I am having a hard time completely understanding the difference between classification and regression for the three methods: Random forest, Gradient boosting and Neural networks (specifically Multilayer perception networks). As far as I understand the general concepts are the same for the three methods whether it is classification or regression.
But for Random Forest, as I understand, for classification it is the mode of the predicted classes which is the output and for regression, it is the mean of the individual decision trees. But I am uncertain about the two other methods.
With general concepts, I mean the following:
The Random forest method is an ensemble method that consists of multiple decision trees and is used for both regression and classification. A decision tree is a very simple technique and resembles a flowchart-like structure where each node represents a question that splits the data. The disadvantage of decision trees is however that they have a high risk of overfitting and often finds local optima instead of global. Random forest helps prevent this by constructing a collection of decision trees, thereby the name forest, and uses the results of all trees to compute the final outcome. The randomness in the name comes as bagging is used to produce a set of datasets from the original data set (by sampling with replacement). Furthermore, each tree is only trained on a random sample of the training data. Each tree is thus different from each other which again helps the algorithm prevent overfitting.

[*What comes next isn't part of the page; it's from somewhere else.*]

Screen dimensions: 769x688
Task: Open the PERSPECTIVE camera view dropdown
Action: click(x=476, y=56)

The gradient boosting algorithm is, like the random forest algorithm, an ensemble technique which uses multiple weak learners, in this case also decision trees, to make a strong model for either classification or regression. Where random forest runs the trees in the collection in parallel gradient boosting uses a sequential approach. Where the random forest method samples with replacement, with equal probability of choosing each observation, the boosting method assigns higher weights to observations which are harder to predict, this information is passed on to the next tree in the sequence. This procedure is repeated for a number of iterations, thus constructing the sequential approach and minimizing the prediction error.

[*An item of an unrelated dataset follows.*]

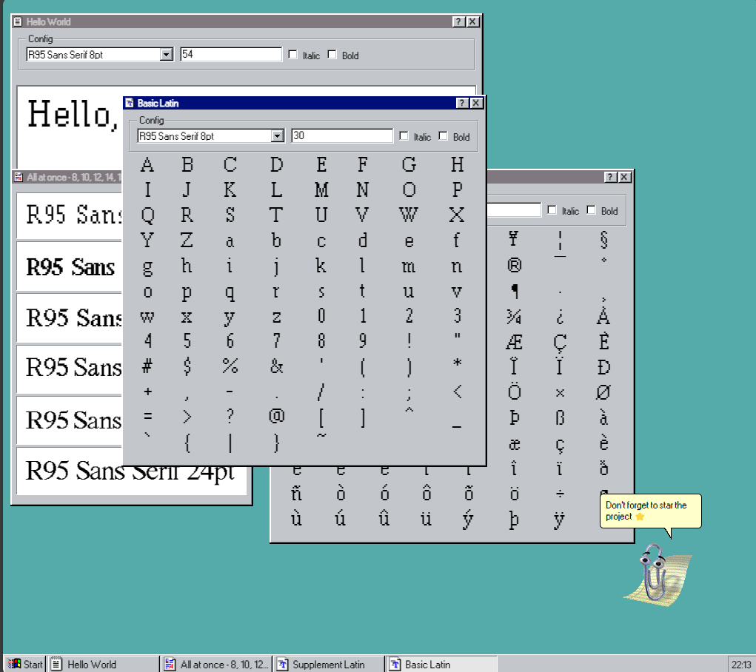Click the All at once taskbar button
Image resolution: width=756 pixels, height=672 pixels.
pyautogui.click(x=216, y=664)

The specific type of neural network used is the multilayer perceptron (MLP) which is a fully connected feedforward neural network that is used for both classification and regression. It consists of an input layer, one or several hidden layers and an output layer. All layers are connected such that one layer feeds into the next and all neurons, besides the ones in the input layer, uses a nonlinear activation function to map the weight of the previous layer to the next layer. When training the network backpropagation is used which is an algorithm used to compare the true and predicted value to compute the error using gradient descent. The algorithm goes backwards through the network to detect the weights which influence the errors the most and changes the weights to lower the errors
I might be wrong in my explanations and that there in fact are big differences?